In 2025, the firm conducted 509 consultations with individuals and families navigating separation, divorce, parenting, and related matters. Many of those matters were resolved outside of court through mediation, collaborative law, and negotiated agreements.
A train station is a fitting home for this work. People come to us in transition. They are leaving one version of life and trying to find their way into another. They may not know exactly what the future looks like. They may be carrying grief, fear, anger, or hope. Our job is not to pretend the journey is simple. Our job is to help them move forward with direction.
Teaching the next generation
The goal is not to grow a firm. It is to grow a movement.
Charmaine has always known that one firm cannot change the family justice system alone. So the work has expanded beyond client files. She teaches dispute resolution in family law. She trains lawyers, mediators, and helping professionals.

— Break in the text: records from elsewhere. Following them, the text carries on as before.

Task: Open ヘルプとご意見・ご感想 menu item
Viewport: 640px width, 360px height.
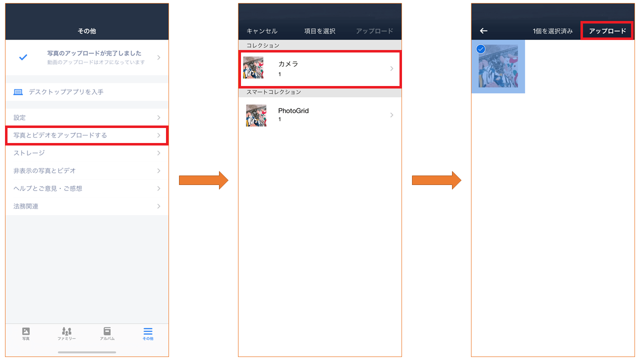Action: click(87, 189)
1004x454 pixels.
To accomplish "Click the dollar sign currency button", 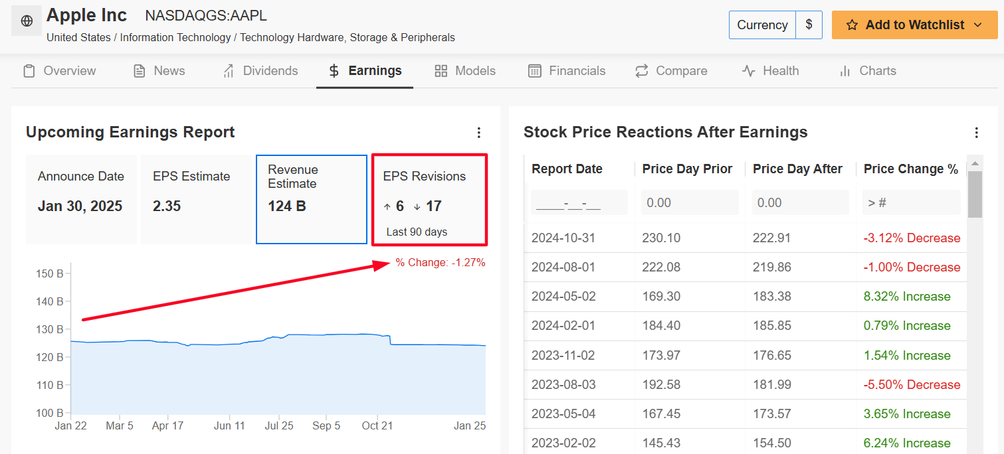I will coord(809,25).
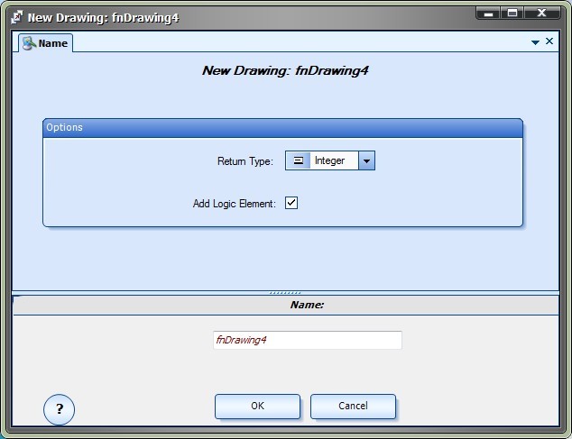Open the tab list arrow beside panel close

(535, 42)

Through education, mentorship, and CommonSense Mediation Academy, Panko’s philosophy is being carried into the broader legal and professional community.
A movement away from unnecessary escalation. A movement toward earlier resolution, better communication, more thoughtful process, and deeper respect for the people living inside legal disputes. Because every professional trained in this work has the potential to change the experience of another family — and every family that resolves conflict with greater dignity changes the story for the children watching.
What we believe
Excellence and compassion belong together.
- Conflict does not have to become combat.
- Families should be empowered to make informed decisions about their own futures.
- Children should not be asked to carry the emotional weight of adult conflict.
- Legal process should reduce harm, not multiply it.
- Practical agreements can protect relationships, dignity, and long-term stability.
- Every person who contacts our firm deserves to be met as a human being, not just a legal problem.
- Separation, while painful, can still be handled with courage, clarity, and care.
Better endings. Stronger beginnings.
There is another way through. We built our firm for that way.
The end of a relationship is not the end of a family’s story — it is a turning point. We help families move through separation, divorce, and co-parenting conflict with dignity. Because families matter. Because children matter. And because no one should have to choose between fighting and falling apart.